WHAT THE TASK ASKS — Please write each entry out again exactly as shown.
[THE DATA — start]
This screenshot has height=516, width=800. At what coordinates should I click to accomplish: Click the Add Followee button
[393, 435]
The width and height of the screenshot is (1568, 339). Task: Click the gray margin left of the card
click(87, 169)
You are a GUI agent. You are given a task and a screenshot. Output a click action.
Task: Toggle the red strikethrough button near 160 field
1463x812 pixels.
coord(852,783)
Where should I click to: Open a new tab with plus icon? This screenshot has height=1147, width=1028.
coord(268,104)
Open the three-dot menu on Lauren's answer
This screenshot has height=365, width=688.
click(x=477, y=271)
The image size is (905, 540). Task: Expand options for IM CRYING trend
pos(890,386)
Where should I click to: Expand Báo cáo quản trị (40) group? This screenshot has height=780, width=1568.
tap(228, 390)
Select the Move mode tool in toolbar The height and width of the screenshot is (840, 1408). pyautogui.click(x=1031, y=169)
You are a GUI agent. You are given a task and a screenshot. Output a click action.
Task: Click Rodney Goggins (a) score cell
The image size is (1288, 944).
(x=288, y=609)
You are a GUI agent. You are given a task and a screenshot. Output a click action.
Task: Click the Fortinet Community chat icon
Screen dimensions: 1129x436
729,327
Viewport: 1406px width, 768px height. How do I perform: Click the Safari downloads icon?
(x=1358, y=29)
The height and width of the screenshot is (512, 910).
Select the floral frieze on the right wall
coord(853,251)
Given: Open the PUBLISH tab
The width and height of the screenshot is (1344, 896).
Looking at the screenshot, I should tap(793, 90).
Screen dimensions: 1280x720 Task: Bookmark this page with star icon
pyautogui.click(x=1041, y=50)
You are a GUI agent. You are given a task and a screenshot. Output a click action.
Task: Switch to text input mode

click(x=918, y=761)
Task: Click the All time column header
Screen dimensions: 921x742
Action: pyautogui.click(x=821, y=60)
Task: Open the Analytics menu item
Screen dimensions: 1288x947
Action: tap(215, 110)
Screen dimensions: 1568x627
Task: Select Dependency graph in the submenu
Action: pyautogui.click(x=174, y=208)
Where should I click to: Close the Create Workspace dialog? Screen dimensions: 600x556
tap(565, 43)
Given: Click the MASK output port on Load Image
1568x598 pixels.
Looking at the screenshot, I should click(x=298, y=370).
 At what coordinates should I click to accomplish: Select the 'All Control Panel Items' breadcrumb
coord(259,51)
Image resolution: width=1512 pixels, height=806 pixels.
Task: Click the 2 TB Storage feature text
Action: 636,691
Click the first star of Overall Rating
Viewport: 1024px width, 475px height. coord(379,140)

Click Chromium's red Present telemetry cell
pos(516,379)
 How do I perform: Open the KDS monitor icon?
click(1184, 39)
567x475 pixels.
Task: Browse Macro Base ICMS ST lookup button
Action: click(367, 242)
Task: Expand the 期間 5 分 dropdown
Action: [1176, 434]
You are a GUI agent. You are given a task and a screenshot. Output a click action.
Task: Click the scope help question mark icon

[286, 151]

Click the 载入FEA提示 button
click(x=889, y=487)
[THE DATA — finish]
ANSWER TO THIS EXERCISE —
This screenshot has height=516, width=800. At what coordinates should I click to accomplish: Click the Add Followee button
[393, 435]
The width and height of the screenshot is (1568, 339). Task: Click the gray margin left of the card
click(87, 169)
You are a GUI agent. You are given a task and a screenshot. Output a click action.
Task: Toggle the red strikethrough button near 160 field
1463x812 pixels.
coord(852,783)
Where should I click to: Open a new tab with plus icon? This screenshot has height=1147, width=1028.
coord(268,104)
Open the three-dot menu on Lauren's answer
This screenshot has height=365, width=688.
click(x=477, y=271)
The image size is (905, 540). Task: Expand options for IM CRYING trend
pos(890,386)
Where should I click to: Expand Báo cáo quản trị (40) group? This screenshot has height=780, width=1568.
tap(228, 390)
Select the Move mode tool in toolbar The height and width of the screenshot is (840, 1408). pyautogui.click(x=1031, y=169)
You are a GUI agent. You are given a task and a screenshot. Output a click action.
Task: Click Rodney Goggins (a) score cell
The image size is (1288, 944).
(x=288, y=609)
You are a GUI agent. You are given a task and a screenshot. Output a click action.
Task: Click the Fortinet Community chat icon
Screen dimensions: 1129x436
729,327
Viewport: 1406px width, 768px height. How do I perform: Click the Safari downloads icon?
(x=1358, y=29)
The height and width of the screenshot is (512, 910).
Select the floral frieze on the right wall
coord(853,251)
Given: Open the PUBLISH tab
The width and height of the screenshot is (1344, 896).
Looking at the screenshot, I should tap(793, 90).
Screen dimensions: 1280x720 Task: Bookmark this page with star icon
pyautogui.click(x=1041, y=50)
You are a GUI agent. You are given a task and a screenshot. Output a click action.
Task: Switch to text input mode

click(x=918, y=761)
Task: Click the All time column header
Screen dimensions: 921x742
Action: pyautogui.click(x=821, y=60)
Task: Open the Analytics menu item
Screen dimensions: 1288x947
Action: tap(215, 110)
Screen dimensions: 1568x627
Task: Select Dependency graph in the submenu
Action: pyautogui.click(x=174, y=208)
Where should I click to: Close the Create Workspace dialog? Screen dimensions: 600x556
tap(565, 43)
Given: Click the MASK output port on Load Image
1568x598 pixels.
Looking at the screenshot, I should click(x=298, y=370).
 At what coordinates should I click to accomplish: Select the 'All Control Panel Items' breadcrumb
coord(259,51)
Image resolution: width=1512 pixels, height=806 pixels.
Task: Click the 2 TB Storage feature text
Action: 636,691
Click the first star of Overall Rating
Viewport: 1024px width, 475px height. coord(379,140)

Click Chromium's red Present telemetry cell
pos(516,379)
 How do I perform: Open the KDS monitor icon?
click(1184, 39)
567x475 pixels.
Task: Browse Macro Base ICMS ST lookup button
Action: click(367, 242)
Task: Expand the 期間 5 分 dropdown
Action: [1176, 434]
You are a GUI agent. You are given a task and a screenshot. Output a click action.
Task: Click the scope help question mark icon

[286, 151]

Click the 载入FEA提示 button
click(x=889, y=487)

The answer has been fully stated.